What is expected —
Go through the material line by line and copy each one with the word "computer".

Information provided —

************

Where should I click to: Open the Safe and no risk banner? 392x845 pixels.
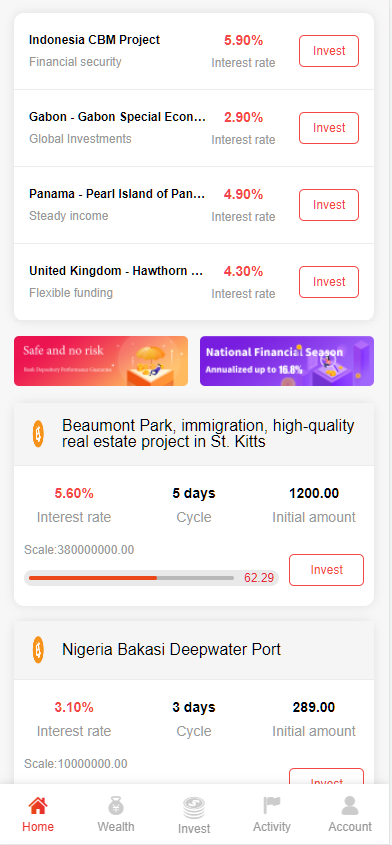101,361
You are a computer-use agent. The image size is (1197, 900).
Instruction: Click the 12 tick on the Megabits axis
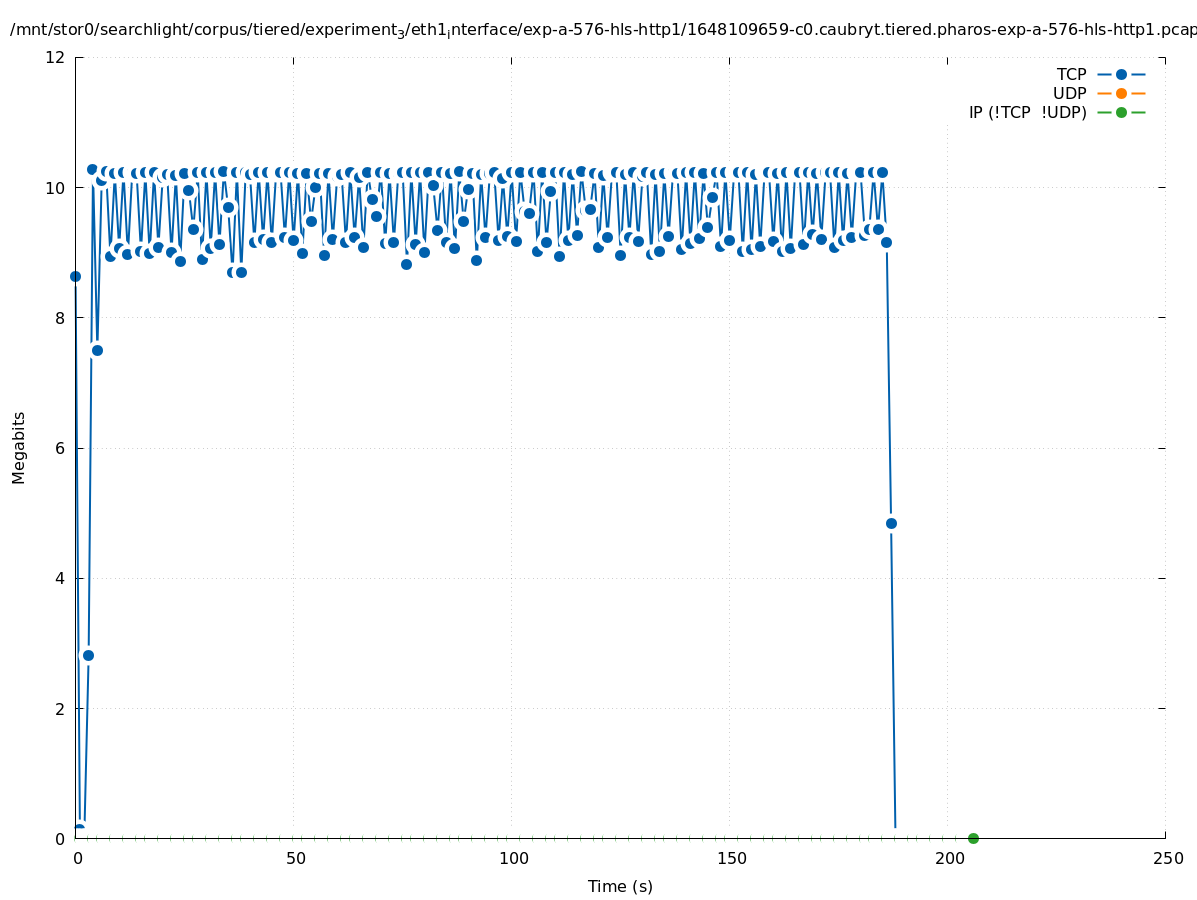pos(56,57)
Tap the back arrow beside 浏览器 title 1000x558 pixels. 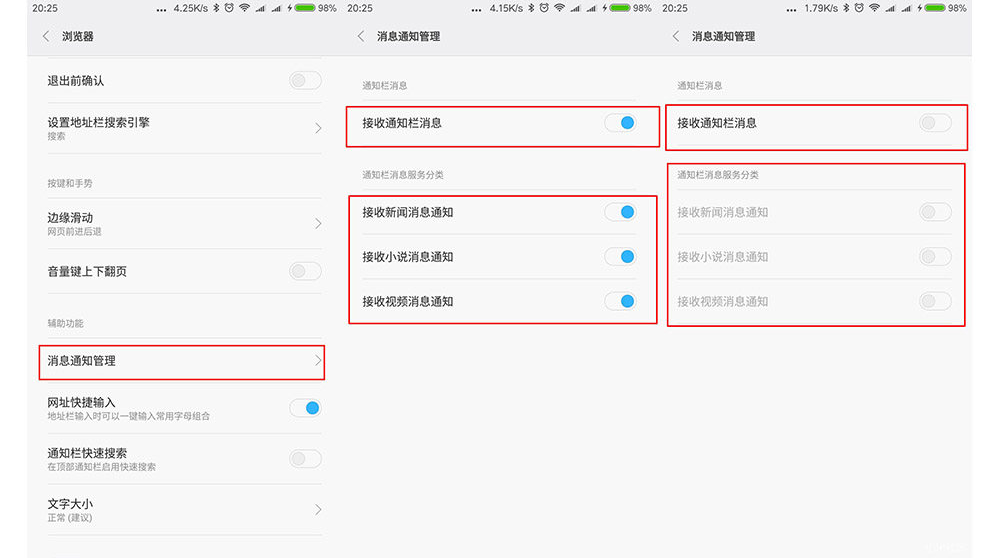(46, 36)
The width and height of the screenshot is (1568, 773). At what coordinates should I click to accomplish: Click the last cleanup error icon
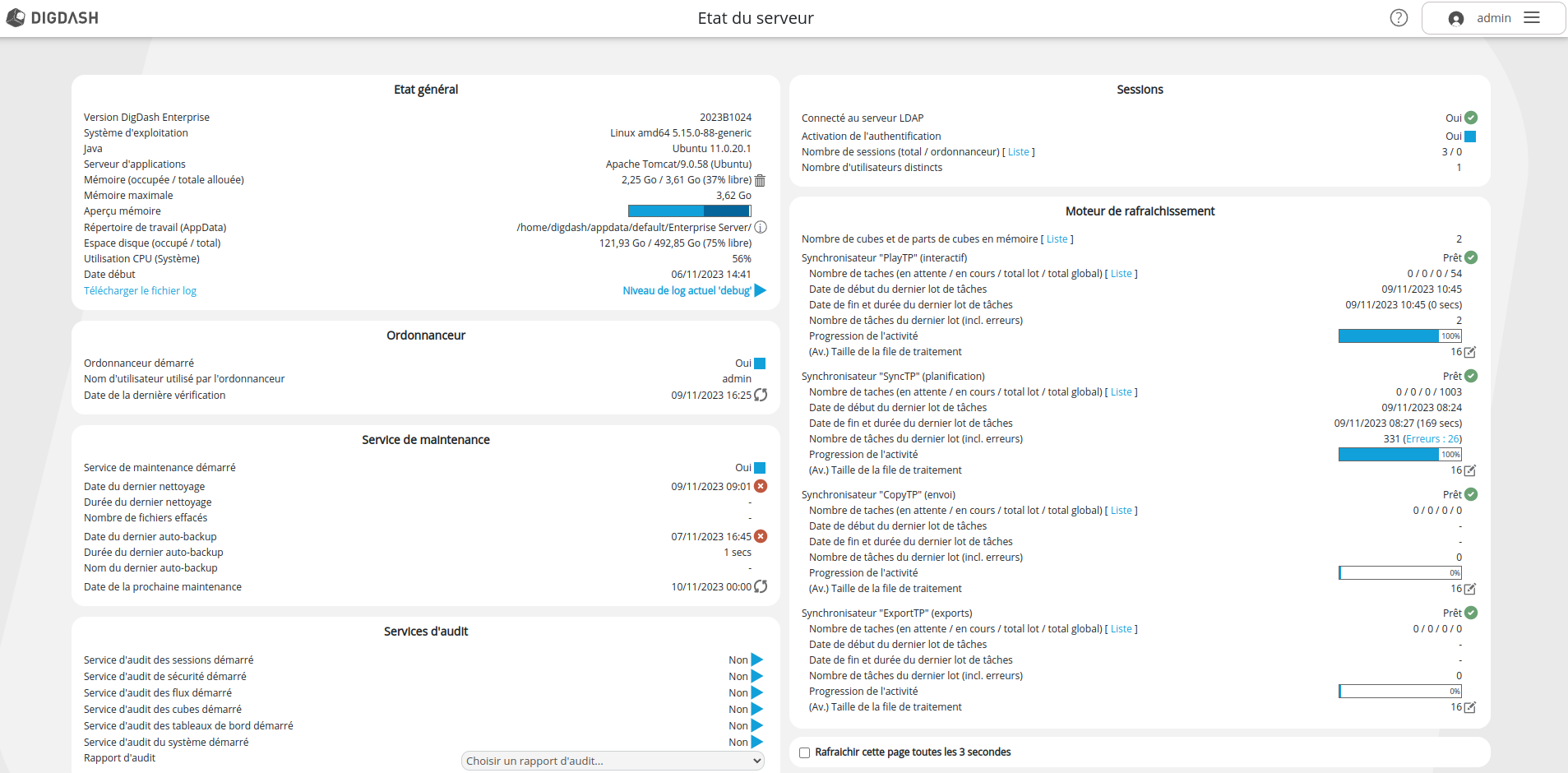pyautogui.click(x=761, y=487)
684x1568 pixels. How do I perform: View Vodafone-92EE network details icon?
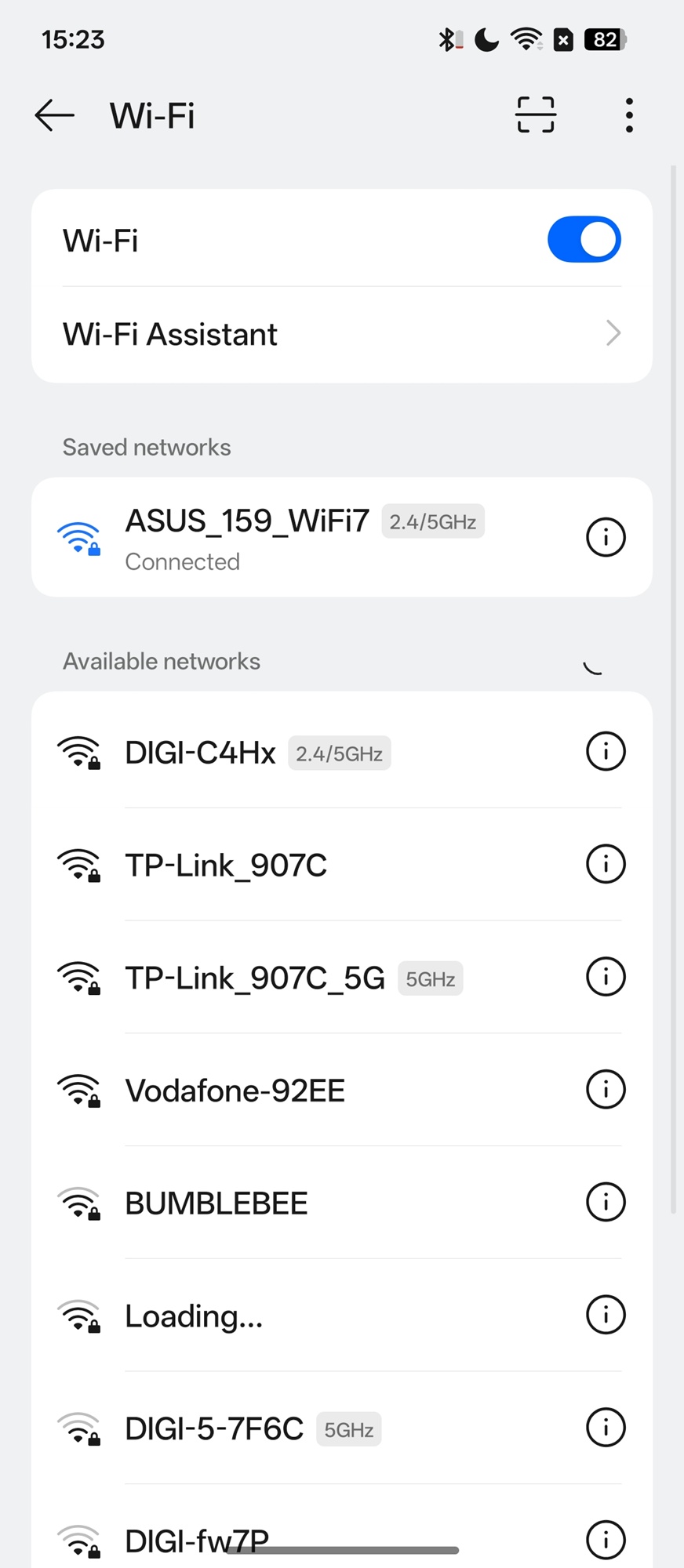click(606, 1090)
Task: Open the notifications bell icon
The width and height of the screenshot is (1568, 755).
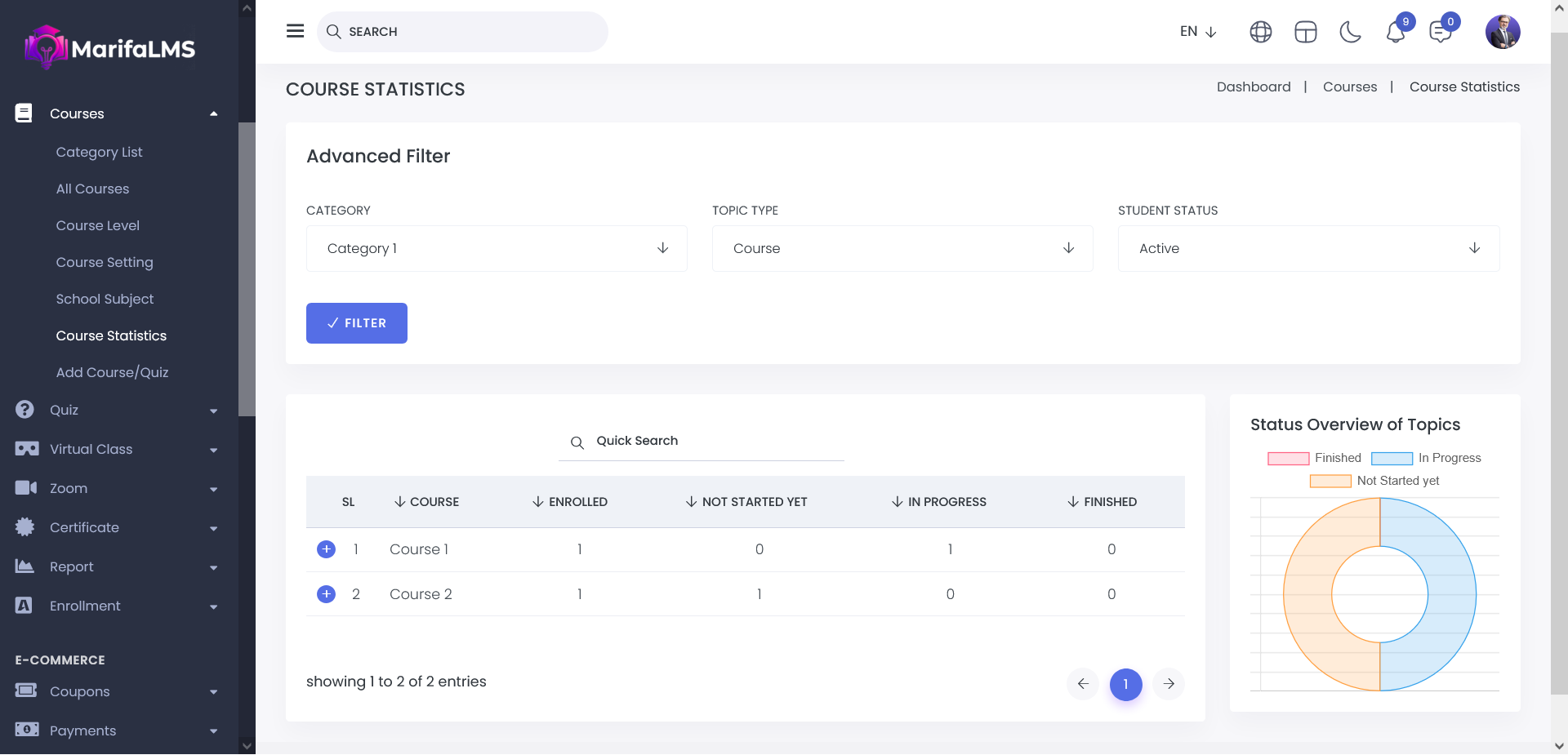Action: pyautogui.click(x=1396, y=32)
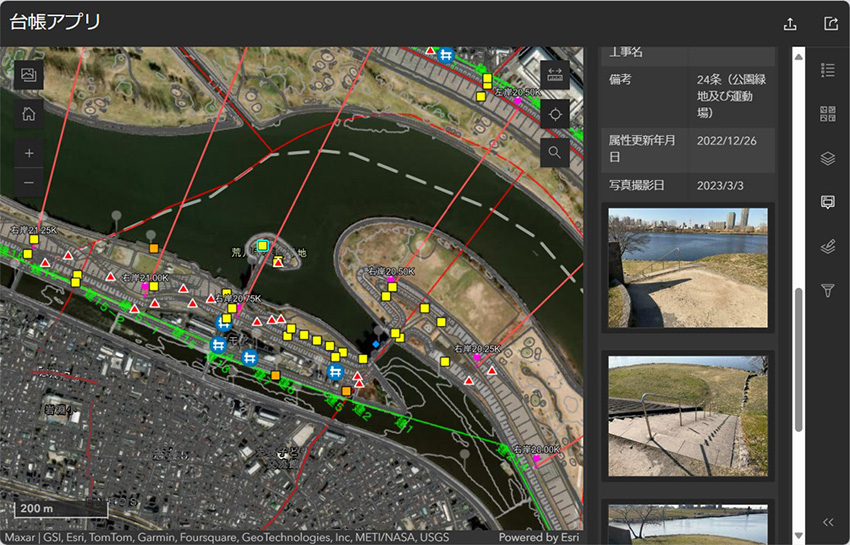The height and width of the screenshot is (545, 850).
Task: Open the measurement tool
Action: (555, 75)
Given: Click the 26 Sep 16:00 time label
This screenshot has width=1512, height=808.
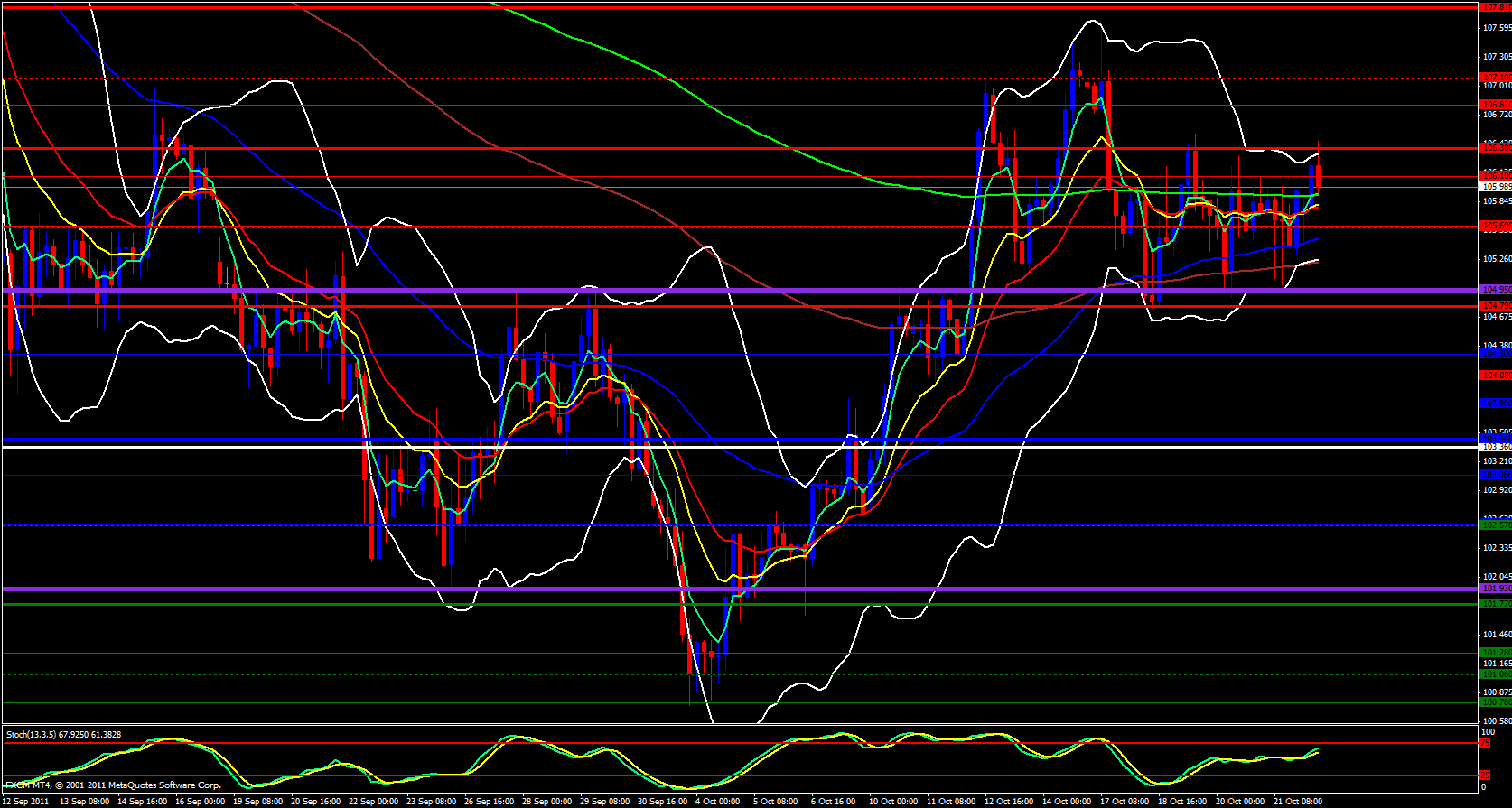Looking at the screenshot, I should (490, 801).
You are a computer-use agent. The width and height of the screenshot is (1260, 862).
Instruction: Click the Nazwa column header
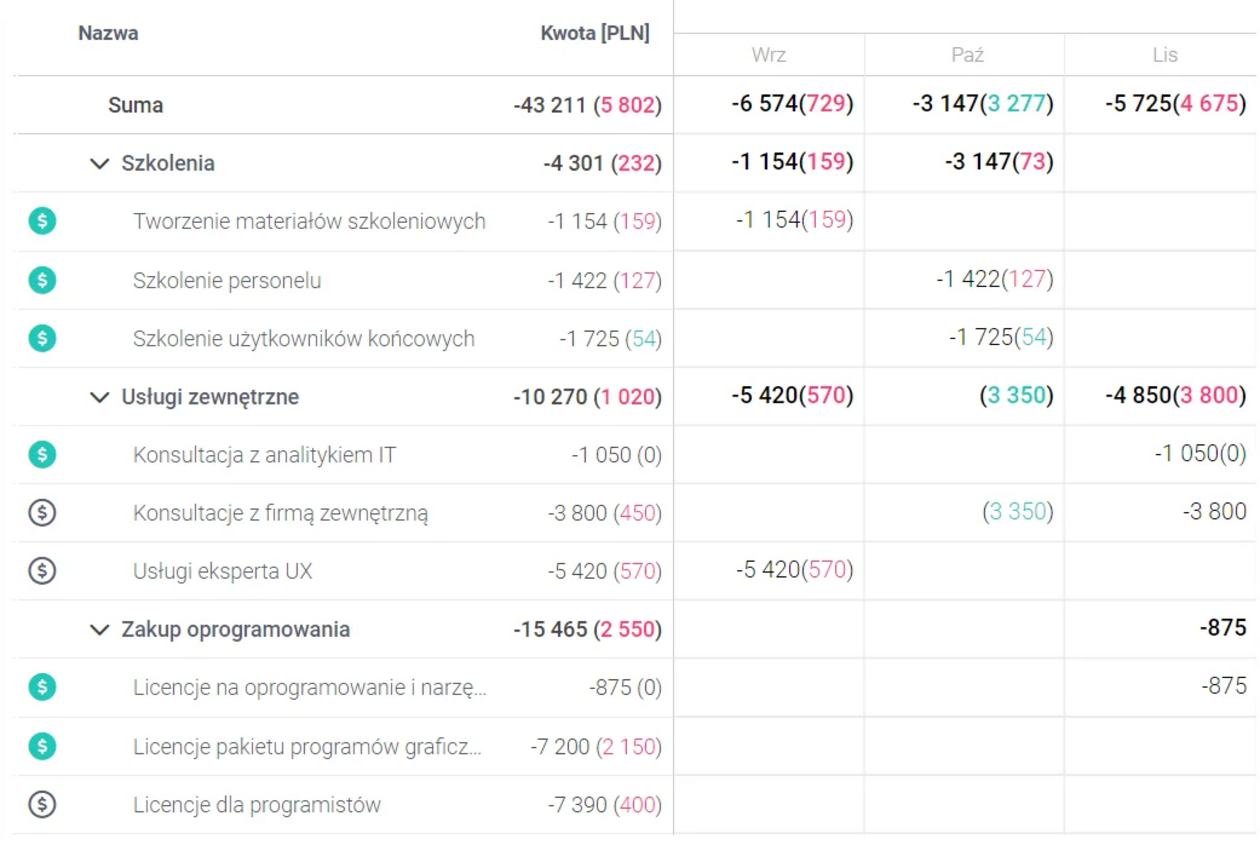pyautogui.click(x=108, y=33)
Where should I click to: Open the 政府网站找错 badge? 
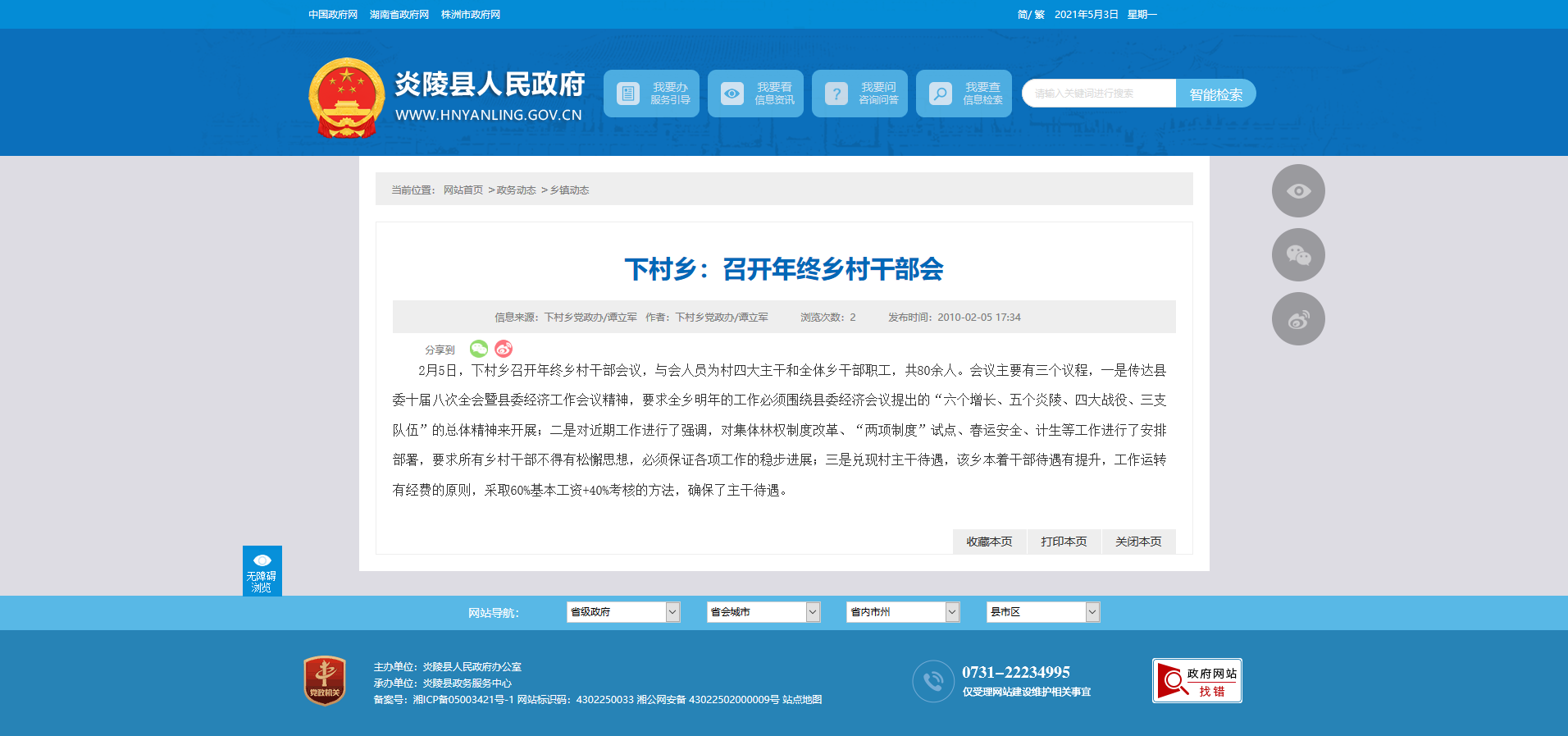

************

Exercise answer —
You are a computer-use agent. The image size is (1197, 900).
You are a computer-use agent. The width and height of the screenshot is (1260, 862).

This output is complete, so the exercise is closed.